Experiments on Cake Development in Crossflow Filtration for High Level Waste

Abstract

Crossflow filtration is a key process step in many operating and planned waste treatment facilities to separate undissolved solids from supernatant slurries. This separation technology generally has the advantage of self-cleaning through the action of wall shear stress created by the flow of waste slurry through the filter tubes. However, the ability of filter wall self-cleaning depends on the slurry being filtered. Many of the alkaline radioactive wastes are extremely challenging to filtration, e.g., those containing compounds of aluminum and iron having particles whose particle size and morphology reduce cake permeability. Low filter flux can be a bottleneck in waste processing facilities such as the Salt Waste Processing Facility at the Savannah River Site and the Waste Treatment Plant at the Hanford Site. To date, increased rates are generally realized by either increasing the crossflow filter axial flow rate, limited by pump capacity, or by increasing filter surface area limited by space and increasing the required pump load. The Savannah River National Laboratory (SRNL) set up both dead-end and crossflow filter tests to better understand filter performance based on filter media structure, flow conditions, and filter cleaning. Using nonradioactive simulated wastes, both chemically and physically similar to the actual radioactive wastes, the authors performed several tests to demonstrate increases in filter performance.
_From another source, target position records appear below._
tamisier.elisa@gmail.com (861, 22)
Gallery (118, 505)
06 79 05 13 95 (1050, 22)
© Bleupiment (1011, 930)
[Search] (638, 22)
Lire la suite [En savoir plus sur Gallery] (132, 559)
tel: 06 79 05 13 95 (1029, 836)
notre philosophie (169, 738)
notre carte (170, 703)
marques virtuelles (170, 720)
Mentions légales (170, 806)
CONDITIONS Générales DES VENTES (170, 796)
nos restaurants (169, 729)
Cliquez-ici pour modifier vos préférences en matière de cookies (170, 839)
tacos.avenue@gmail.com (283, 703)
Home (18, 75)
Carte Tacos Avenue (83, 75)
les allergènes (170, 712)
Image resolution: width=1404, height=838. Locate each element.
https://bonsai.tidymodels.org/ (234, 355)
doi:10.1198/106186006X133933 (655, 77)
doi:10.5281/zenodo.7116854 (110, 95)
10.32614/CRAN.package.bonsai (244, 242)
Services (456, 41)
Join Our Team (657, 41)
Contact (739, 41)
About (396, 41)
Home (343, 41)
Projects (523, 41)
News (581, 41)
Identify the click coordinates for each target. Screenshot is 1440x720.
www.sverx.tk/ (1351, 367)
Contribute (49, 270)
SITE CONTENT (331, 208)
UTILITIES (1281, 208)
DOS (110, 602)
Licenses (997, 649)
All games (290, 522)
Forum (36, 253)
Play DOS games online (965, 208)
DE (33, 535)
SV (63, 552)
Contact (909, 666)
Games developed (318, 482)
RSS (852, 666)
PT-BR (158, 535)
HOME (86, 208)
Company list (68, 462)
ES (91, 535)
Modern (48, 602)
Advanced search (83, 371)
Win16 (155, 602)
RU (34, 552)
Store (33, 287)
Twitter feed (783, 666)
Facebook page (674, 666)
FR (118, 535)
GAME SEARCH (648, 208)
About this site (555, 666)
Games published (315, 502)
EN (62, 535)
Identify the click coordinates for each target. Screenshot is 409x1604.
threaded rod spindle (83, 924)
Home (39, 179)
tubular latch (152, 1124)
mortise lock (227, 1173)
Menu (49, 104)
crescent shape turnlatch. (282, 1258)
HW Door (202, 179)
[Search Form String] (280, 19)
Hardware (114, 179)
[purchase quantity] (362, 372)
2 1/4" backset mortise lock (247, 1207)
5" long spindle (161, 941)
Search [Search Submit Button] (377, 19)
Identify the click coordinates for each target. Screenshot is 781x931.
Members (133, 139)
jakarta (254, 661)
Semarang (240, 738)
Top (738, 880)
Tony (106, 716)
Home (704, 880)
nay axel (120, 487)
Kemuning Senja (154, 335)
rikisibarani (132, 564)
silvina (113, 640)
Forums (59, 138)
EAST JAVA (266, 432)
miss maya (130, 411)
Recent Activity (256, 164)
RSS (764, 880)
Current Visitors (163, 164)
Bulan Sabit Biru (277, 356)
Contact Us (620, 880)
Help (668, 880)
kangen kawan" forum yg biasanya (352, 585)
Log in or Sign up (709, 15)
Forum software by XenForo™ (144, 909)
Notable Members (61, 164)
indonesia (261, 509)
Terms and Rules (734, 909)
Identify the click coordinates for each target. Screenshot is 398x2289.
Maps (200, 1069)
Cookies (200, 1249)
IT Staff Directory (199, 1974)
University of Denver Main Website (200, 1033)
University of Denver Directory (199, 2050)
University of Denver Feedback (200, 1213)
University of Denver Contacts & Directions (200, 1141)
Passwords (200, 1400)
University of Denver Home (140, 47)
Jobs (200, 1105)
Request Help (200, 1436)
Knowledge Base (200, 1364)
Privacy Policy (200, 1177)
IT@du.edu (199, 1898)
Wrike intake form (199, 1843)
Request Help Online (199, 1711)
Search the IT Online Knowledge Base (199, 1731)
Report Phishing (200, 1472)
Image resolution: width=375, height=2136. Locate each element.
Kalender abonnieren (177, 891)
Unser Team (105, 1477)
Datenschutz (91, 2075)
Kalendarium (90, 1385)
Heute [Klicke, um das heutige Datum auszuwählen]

With the proper use of filter flow conditions, filter flow rates can be increased over rates currently realized today. This paper describes the selection of a challenging simulated waste and crossflow filter tests to demonstrate how performance can be improved by varied filter operation methods. Those methods were a slow startup to better develop the filter cake and scouring the filter wall. The results showed that for salt waste and metal oxide hydroxide sludges, the process of backpulsing is not necessary to maintain a good filter flux, and the process of periodically scouring the filter improves filter performance. The results also imply that initial filter operation is important to develop a filter cake that minimized pressure drop, the presence of a filter cake can lead to improved solids separation, and a well-developed cake with periodic scouring may allow a good filter flux to be maintained for long periods of time.